>>
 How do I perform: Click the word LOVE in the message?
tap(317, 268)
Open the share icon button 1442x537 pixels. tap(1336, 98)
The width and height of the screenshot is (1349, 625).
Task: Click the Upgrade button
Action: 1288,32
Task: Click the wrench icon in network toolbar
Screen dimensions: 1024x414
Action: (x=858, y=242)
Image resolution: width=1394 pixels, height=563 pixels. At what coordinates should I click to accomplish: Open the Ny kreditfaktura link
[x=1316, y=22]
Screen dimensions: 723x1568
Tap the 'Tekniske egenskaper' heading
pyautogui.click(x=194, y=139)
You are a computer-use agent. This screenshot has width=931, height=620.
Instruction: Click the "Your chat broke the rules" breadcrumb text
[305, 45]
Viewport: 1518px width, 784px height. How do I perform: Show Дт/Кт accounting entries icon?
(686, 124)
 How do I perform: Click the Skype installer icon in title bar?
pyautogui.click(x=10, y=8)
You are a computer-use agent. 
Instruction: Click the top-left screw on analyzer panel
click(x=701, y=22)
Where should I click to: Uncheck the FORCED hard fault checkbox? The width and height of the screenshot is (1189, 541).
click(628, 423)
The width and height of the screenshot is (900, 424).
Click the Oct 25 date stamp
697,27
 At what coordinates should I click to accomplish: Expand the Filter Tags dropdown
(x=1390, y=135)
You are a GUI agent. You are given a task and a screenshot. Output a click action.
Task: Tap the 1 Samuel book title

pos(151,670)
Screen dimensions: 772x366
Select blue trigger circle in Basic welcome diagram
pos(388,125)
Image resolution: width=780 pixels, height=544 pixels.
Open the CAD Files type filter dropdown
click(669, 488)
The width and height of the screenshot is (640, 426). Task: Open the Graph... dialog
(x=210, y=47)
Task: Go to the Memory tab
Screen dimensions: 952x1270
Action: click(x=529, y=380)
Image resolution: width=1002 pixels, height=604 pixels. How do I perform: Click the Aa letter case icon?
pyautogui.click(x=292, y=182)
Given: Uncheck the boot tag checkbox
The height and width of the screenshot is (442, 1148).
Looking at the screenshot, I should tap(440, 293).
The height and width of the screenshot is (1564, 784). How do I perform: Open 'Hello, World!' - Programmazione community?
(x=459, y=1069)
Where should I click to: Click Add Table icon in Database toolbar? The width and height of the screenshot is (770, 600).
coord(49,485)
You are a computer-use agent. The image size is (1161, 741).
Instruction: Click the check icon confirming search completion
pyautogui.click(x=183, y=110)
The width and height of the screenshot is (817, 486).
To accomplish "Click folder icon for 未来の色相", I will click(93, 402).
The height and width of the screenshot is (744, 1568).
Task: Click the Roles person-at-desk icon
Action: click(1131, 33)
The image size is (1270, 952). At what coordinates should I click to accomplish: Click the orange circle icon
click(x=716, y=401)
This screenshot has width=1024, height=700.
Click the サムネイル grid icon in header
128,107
<<
### Your task
Every line of the listing above that contains "computer" is to be copied.

### Exercise solution
You are a computer-use agent. This screenshot has width=931, height=620.
You are a computer-use agent. 
You are a computer-use agent. The image size is (1161, 741).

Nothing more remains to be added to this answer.